(Collected data entries)
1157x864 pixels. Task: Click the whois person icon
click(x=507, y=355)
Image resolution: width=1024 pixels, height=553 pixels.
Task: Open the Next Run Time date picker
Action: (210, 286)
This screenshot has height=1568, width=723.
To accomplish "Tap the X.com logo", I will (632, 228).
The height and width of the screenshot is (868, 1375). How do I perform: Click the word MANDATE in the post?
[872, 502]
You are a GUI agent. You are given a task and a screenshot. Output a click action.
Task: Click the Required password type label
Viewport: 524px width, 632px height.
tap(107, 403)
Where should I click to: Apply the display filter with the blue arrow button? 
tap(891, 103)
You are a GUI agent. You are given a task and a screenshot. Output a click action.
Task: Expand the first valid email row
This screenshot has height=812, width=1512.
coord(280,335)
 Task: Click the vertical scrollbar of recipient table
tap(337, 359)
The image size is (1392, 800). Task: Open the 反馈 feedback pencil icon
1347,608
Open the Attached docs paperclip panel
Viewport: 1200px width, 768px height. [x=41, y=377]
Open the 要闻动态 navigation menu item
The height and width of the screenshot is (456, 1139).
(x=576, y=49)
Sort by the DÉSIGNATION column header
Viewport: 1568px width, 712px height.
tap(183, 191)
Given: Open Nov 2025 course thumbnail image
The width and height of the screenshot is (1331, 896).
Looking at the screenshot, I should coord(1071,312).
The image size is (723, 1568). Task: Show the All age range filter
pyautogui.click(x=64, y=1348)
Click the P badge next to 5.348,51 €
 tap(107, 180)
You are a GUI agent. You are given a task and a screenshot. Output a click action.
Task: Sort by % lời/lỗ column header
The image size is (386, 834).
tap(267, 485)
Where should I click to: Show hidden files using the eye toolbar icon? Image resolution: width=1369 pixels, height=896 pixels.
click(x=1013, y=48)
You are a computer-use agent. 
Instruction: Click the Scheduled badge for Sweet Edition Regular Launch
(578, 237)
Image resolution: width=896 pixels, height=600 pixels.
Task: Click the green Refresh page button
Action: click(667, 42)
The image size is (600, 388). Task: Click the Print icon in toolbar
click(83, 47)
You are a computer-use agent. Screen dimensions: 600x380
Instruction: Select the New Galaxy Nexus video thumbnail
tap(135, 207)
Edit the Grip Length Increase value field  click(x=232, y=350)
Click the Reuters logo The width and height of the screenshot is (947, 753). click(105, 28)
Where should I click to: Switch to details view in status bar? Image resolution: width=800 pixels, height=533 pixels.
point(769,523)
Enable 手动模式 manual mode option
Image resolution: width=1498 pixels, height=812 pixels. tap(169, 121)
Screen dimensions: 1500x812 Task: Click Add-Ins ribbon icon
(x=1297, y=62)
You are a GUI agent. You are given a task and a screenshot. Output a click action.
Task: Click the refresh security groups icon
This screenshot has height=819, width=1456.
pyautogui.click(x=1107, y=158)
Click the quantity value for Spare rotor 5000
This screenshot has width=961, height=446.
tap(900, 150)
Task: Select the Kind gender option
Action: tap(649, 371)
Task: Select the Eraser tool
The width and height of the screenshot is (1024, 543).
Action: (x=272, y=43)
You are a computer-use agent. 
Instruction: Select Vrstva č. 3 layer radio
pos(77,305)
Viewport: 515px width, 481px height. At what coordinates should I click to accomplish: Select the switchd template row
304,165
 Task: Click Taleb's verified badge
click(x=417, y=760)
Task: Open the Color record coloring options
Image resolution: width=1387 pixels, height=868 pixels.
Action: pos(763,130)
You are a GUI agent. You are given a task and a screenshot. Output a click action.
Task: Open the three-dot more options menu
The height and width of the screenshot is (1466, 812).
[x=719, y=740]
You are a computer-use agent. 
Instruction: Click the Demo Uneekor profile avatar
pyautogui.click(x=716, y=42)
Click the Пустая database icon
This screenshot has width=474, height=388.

- Task goal: Copy out the rows above, substituting "screen agent" for every "computer-use agent" and leaving everything else unchanged.

- Task solution:
1157x864 pixels. Task: Click the whois person icon
click(x=507, y=355)
Image resolution: width=1024 pixels, height=553 pixels.
Task: Open the Next Run Time date picker
Action: (210, 286)
This screenshot has height=1568, width=723.
To accomplish "Tap the X.com logo", I will (632, 228).
The height and width of the screenshot is (868, 1375). How do I perform: Click the word MANDATE in the post?
[872, 502]
You are a GUI agent. You are given a task and a screenshot. Output a click action.
Task: Click the Required password type label
Viewport: 524px width, 632px height.
tap(107, 403)
Where should I click to: Apply the display filter with the blue arrow button? 
tap(891, 103)
You are a GUI agent. You are given a task and a screenshot. Output a click action.
Task: Expand the first valid email row
This screenshot has height=812, width=1512.
coord(280,335)
 Task: Click the vertical scrollbar of recipient table
tap(337, 359)
The image size is (1392, 800). Task: Open the 反馈 feedback pencil icon
1347,608
Open the Attached docs paperclip panel
Viewport: 1200px width, 768px height. [x=41, y=377]
Open the 要闻动态 navigation menu item
The height and width of the screenshot is (456, 1139).
(x=576, y=49)
Sort by the DÉSIGNATION column header
Viewport: 1568px width, 712px height.
tap(183, 191)
Given: Open Nov 2025 course thumbnail image
The width and height of the screenshot is (1331, 896).
Looking at the screenshot, I should coord(1071,312).
The image size is (723, 1568). Task: Show the All age range filter
pyautogui.click(x=64, y=1348)
Click the P badge next to 5.348,51 €
 tap(107, 180)
You are a GUI agent. You are given a task and a screenshot. Output a click action.
Task: Sort by % lời/lỗ column header
The image size is (386, 834).
tap(267, 485)
Where should I click to: Show hidden files using the eye toolbar icon? Image resolution: width=1369 pixels, height=896 pixels.
click(x=1013, y=48)
You are a screen agent. 
Instruction: Click the Scheduled badge for Sweet Edition Regular Launch
(578, 237)
Image resolution: width=896 pixels, height=600 pixels.
Task: Click the green Refresh page button
Action: click(667, 42)
The image size is (600, 388). Task: Click the Print icon in toolbar
click(83, 47)
You are a screen agent. Screen dimensions: 600x380
Instruction: Select the New Galaxy Nexus video thumbnail
tap(135, 207)
Edit the Grip Length Increase value field  click(x=232, y=350)
Click the Reuters logo The width and height of the screenshot is (947, 753). click(105, 28)
Where should I click to: Switch to details view in status bar? Image resolution: width=800 pixels, height=533 pixels.
point(769,523)
Enable 手动模式 manual mode option
Image resolution: width=1498 pixels, height=812 pixels. tap(169, 121)
Screen dimensions: 1500x812 Task: Click Add-Ins ribbon icon
(x=1297, y=62)
You are a GUI agent. You are given a task and a screenshot. Output a click action.
Task: Click the refresh security groups icon
This screenshot has height=819, width=1456.
pyautogui.click(x=1107, y=158)
Click the quantity value for Spare rotor 5000
This screenshot has width=961, height=446.
tap(900, 150)
Task: Select the Kind gender option
Action: tap(649, 371)
Task: Select the Eraser tool
The width and height of the screenshot is (1024, 543).
Action: (x=272, y=43)
You are a screen agent. 
Instruction: Select Vrstva č. 3 layer radio
pos(77,305)
Viewport: 515px width, 481px height. At what coordinates should I click to accomplish: Select the switchd template row
304,165
 Task: Click Taleb's verified badge
click(x=417, y=760)
Task: Open the Color record coloring options
Image resolution: width=1387 pixels, height=868 pixels.
Action: pos(763,130)
You are a GUI agent. You are given a task and a screenshot. Output a click action.
Task: Open the three-dot more options menu
The height and width of the screenshot is (1466, 812).
[x=719, y=740]
You are a screen agent. 
Instruction: Click the Demo Uneekor profile avatar
pyautogui.click(x=716, y=42)
Click the Пустая database icon
This screenshot has width=474, height=388.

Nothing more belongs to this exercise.